Vue du projet LNG Canada lors de sa construction à l'été 2023. (©LNG Canada)

Le gaz naturel canadien va enfin accéder au marché mondial, au-delà de son traditionnel débouché américain. Après cinq années de construction, le projet LNG Canada s’apprête à expédier ses premières cargaisons depuis le nord de la Colombie-Britannique, via le port de Kitimat.

Ce jalon survient près de dix ans après le lancement du tout premier terminal d’exportation américain de gaz naturel liquéfié (GNL), sur la côte du golfe du Mexique : en février 2016, un cargo partait du terminal Sabine Pass, en Louisiane, propriété de la firme Cheniere, à destination du Brésil. Depuis, les États-Unis ont mis en service huit terminaux, avec cinq autres en construction. Cette avancée rapide illustre les défis particuliers que représente, au Canada, la réalisation de projets d’infrastructure liés aux énergies fossiles.

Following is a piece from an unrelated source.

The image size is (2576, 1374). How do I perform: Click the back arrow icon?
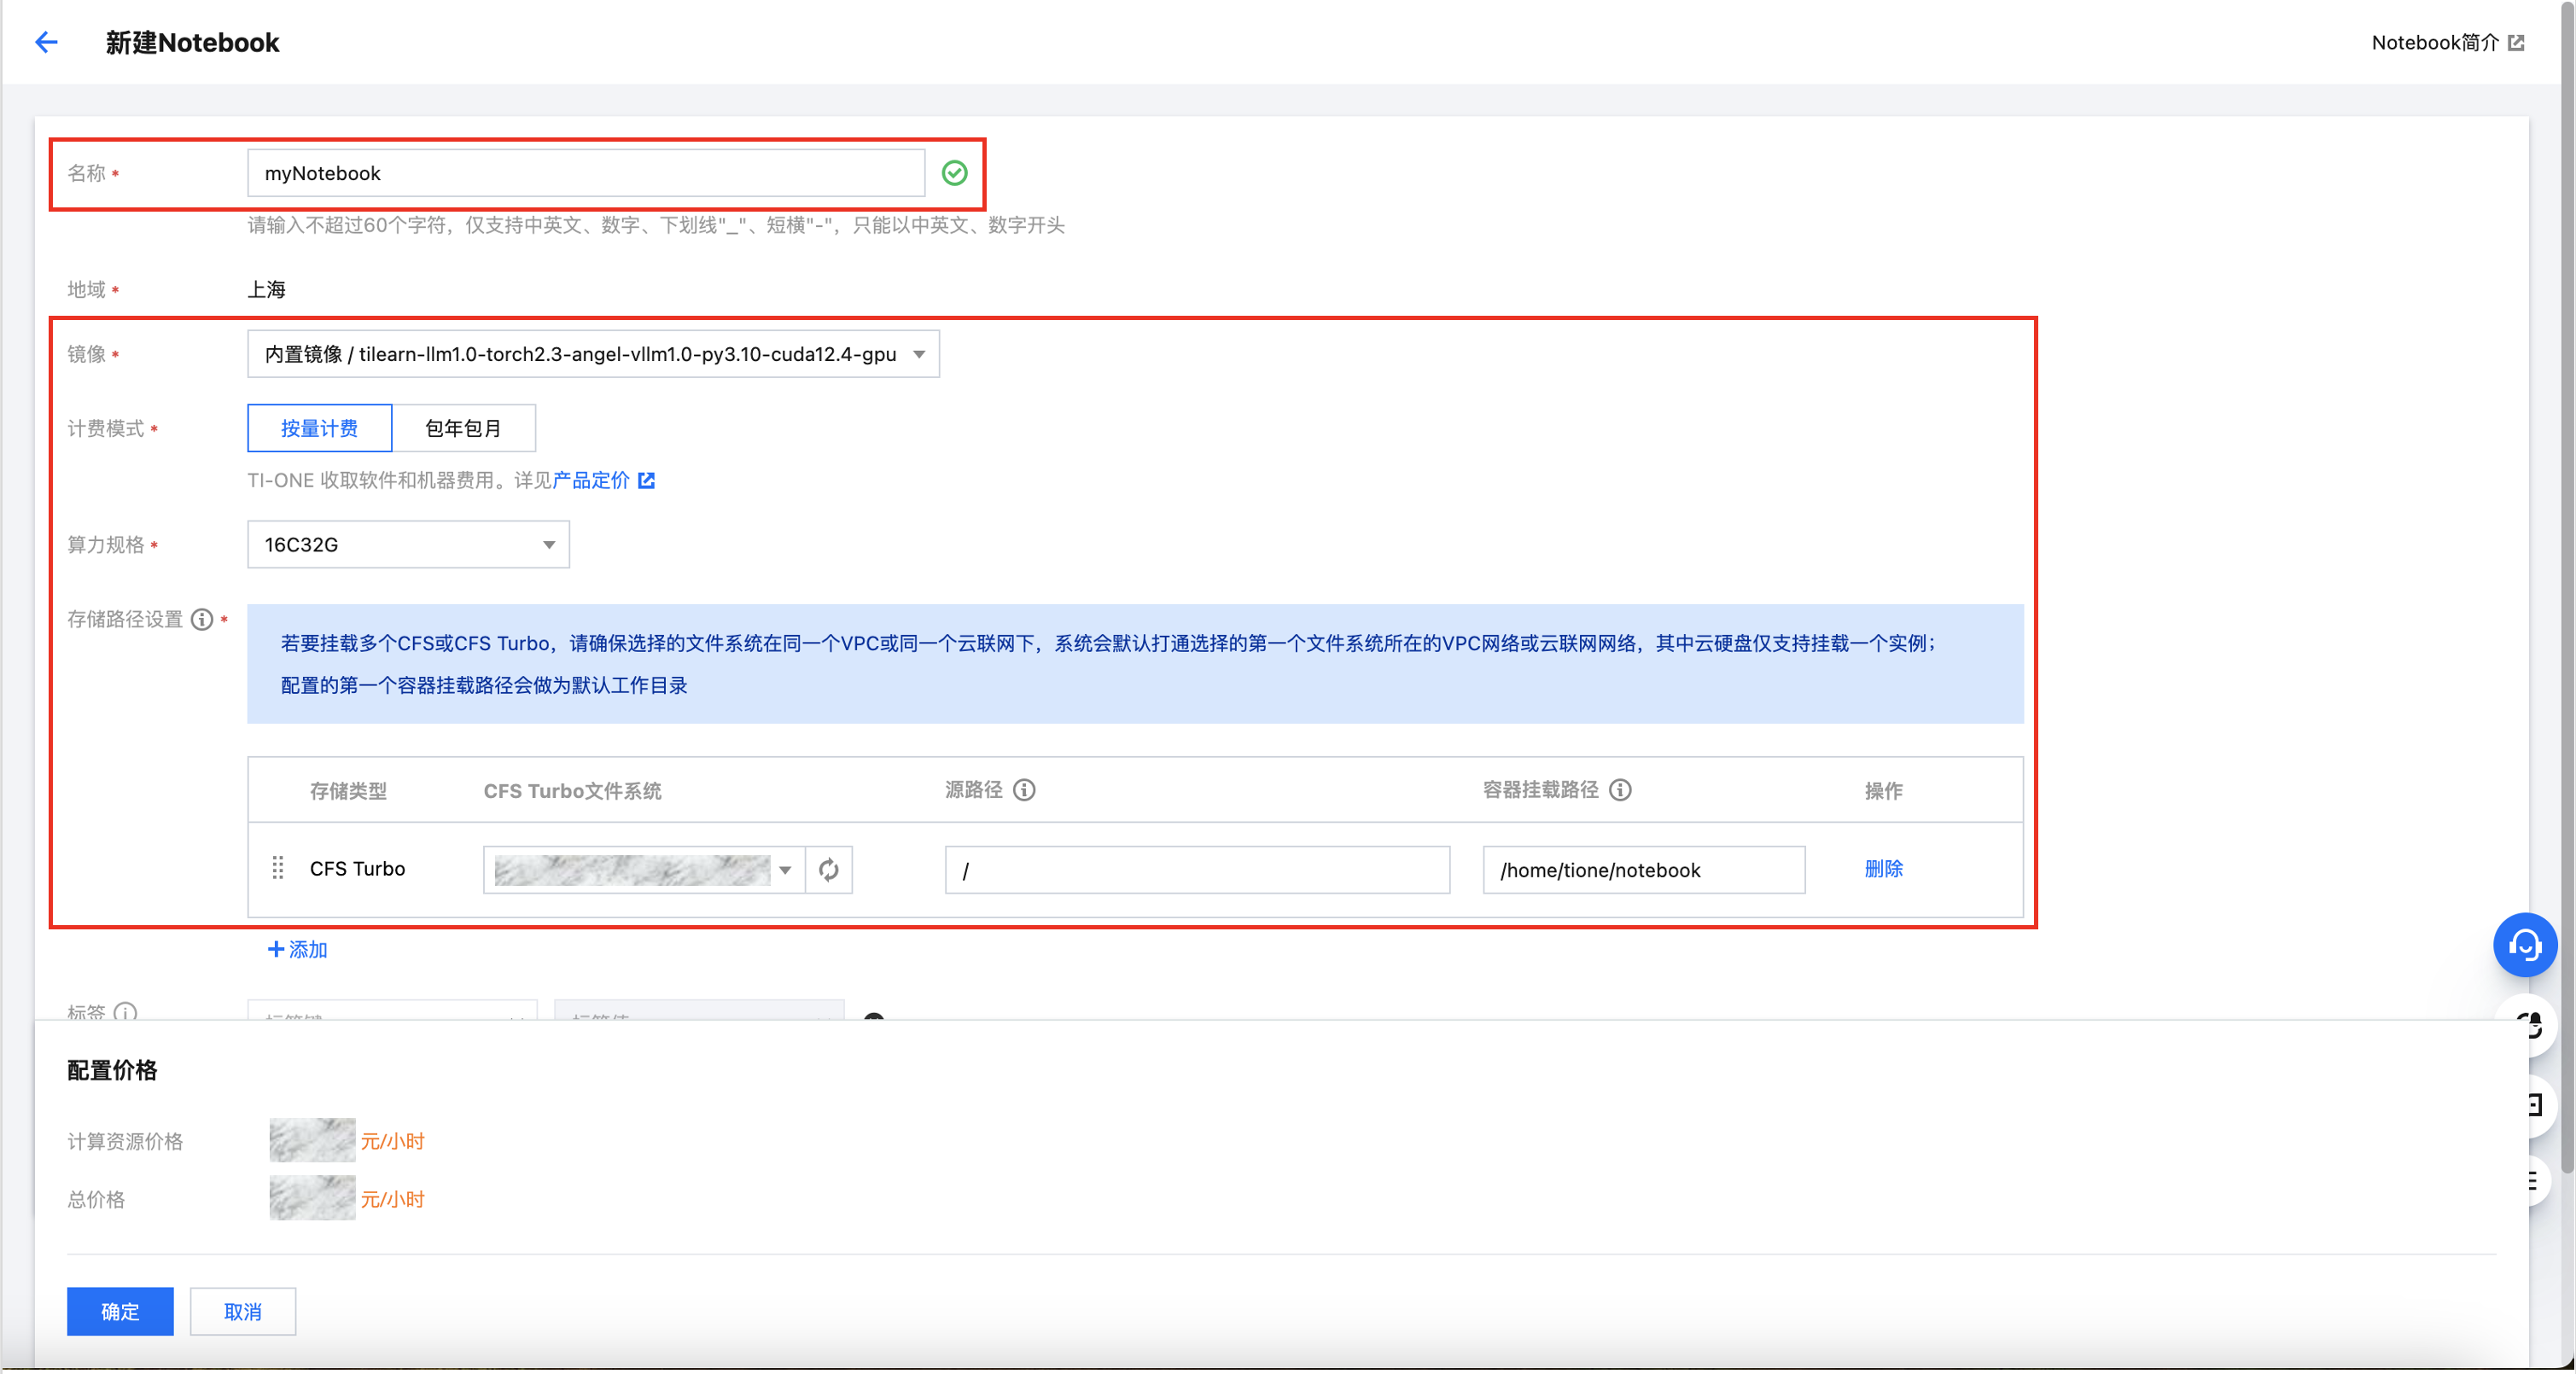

Mais LNG Canada ne devrait pas rester longtemps seul. Une phase 2 du projet est déjà envisagée, alors que deux plus petits projets ont déjà pris une décision finale d’investissement : Woodfibre LNG avec un démarrage prévu en 2027 et Cedar LNG, un projet porté par la nation autochtone Haisla, dont l’entrée en service est prévue pour 2028.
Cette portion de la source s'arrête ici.